Let g(x) = 10-x/2+x
a. Find g(-1)
b. state the domain of the function
10-x/2+x
c. Find g (t + 1) and simplify as much as possible
To find the value of g(-1), we need to substitute -1 into the function g(x).
a. g(x) = 10 - x/2 + x
Replacing x with -1:
g(-1) = 10 - (-1)/2 + (-1)
= 10 + 1/2 - 1
= 10 + 0.5 - 1
= 10.5 - 1
= 9.5
Therefore, g(-1) = 9.5.
To state the domain of the function g(x) = 10 - x/2 + x, we need to determine which values of x are allowed. The domain is the set of all possible input values that the function can accept.
b. In this case, there are no restrictions on the domain of g(x). The function g(x) is defined for all real numbers. Therefore, the domain of g(x) is (-∞, +∞), which means any real number is allowed as an input.
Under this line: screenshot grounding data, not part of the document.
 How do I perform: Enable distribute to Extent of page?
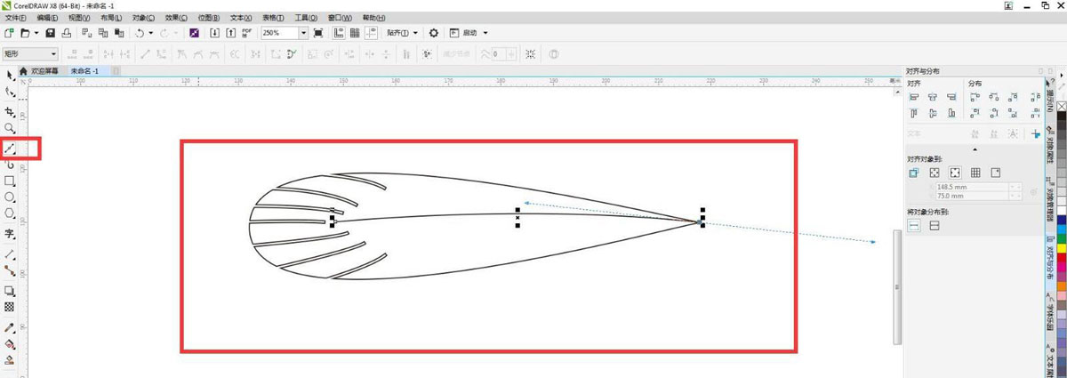[935, 226]
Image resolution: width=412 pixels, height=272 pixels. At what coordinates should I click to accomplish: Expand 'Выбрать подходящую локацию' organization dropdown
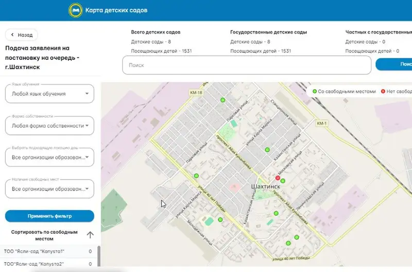coord(49,157)
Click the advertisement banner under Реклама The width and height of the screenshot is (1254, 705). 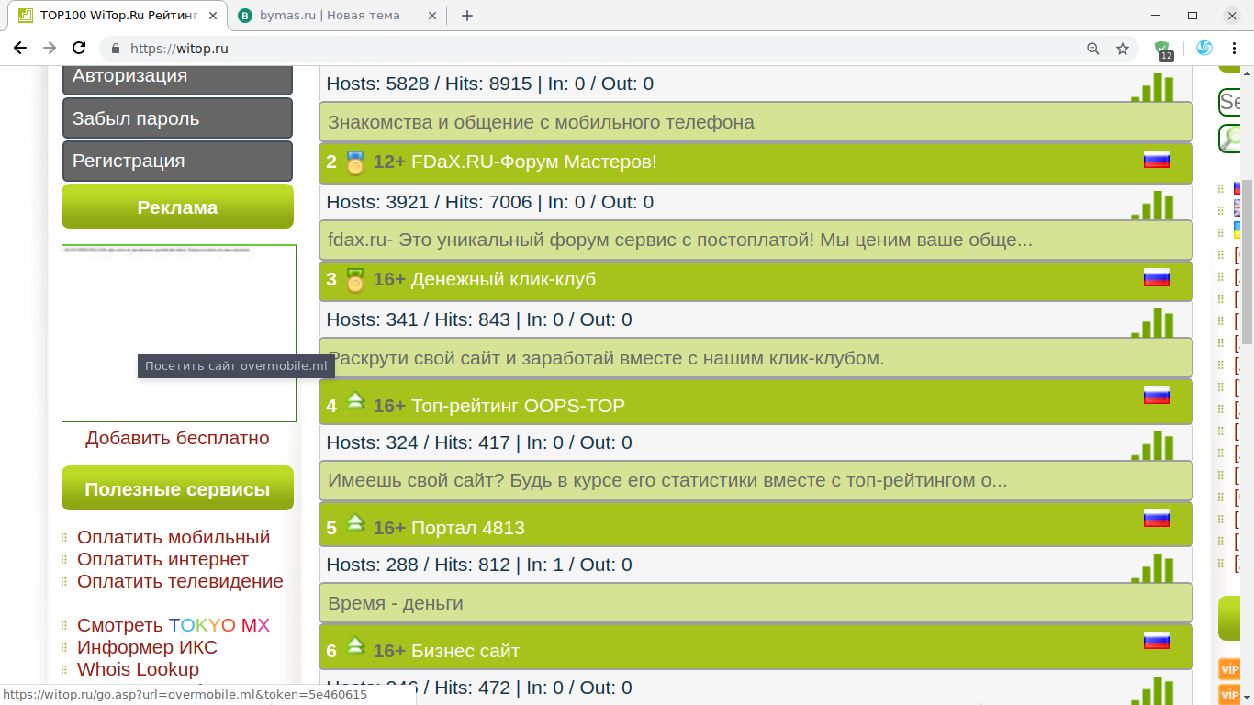pyautogui.click(x=179, y=332)
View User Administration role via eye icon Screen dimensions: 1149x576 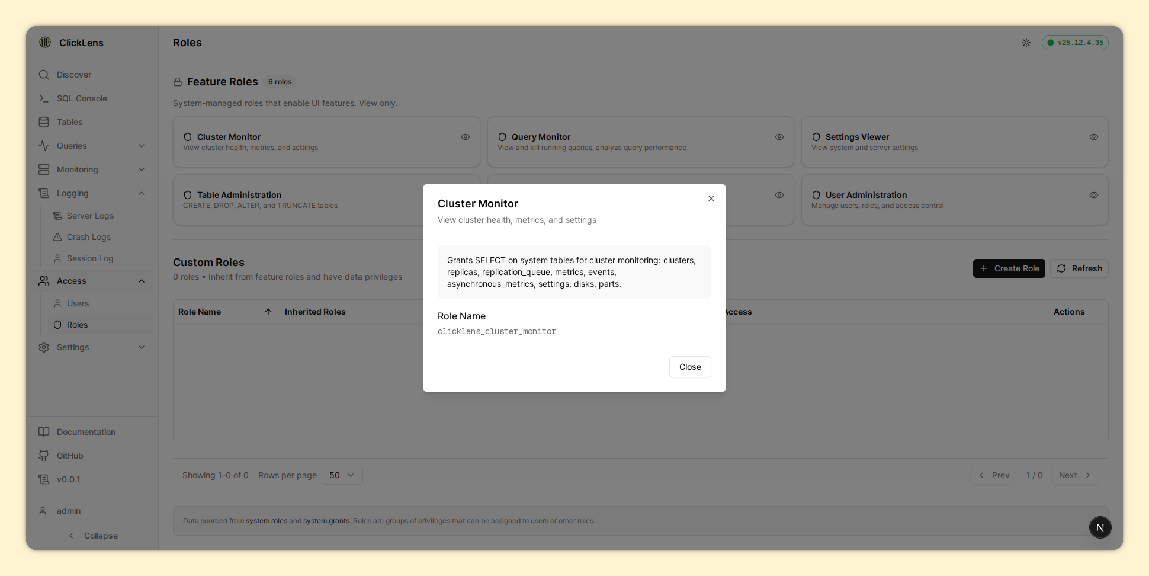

To find g(t + 1) and simplify as much as possible, we substitute t + 1 into the function g(x) and simplify the expression.
c. g(x) = 10 - x/2 + x
Replacing x with (t + 1):
g(t + 1) = 10 - (t + 1)/2 + (t + 1)
Expanding and simplifying:
g(t + 1) = 10 - (t/2 + 1/2) + (t + 1)
= 10 - t/2 - 1/2 + t + 1
Combining like terms:
g(t + 1) = (10 + 1) + (t - t/2)
= 11 + (2t - t)/2
Simplifying further:
g(t + 1) = 11 + t/2
Therefore, g(t + 1) simplifies to 11 + t/2.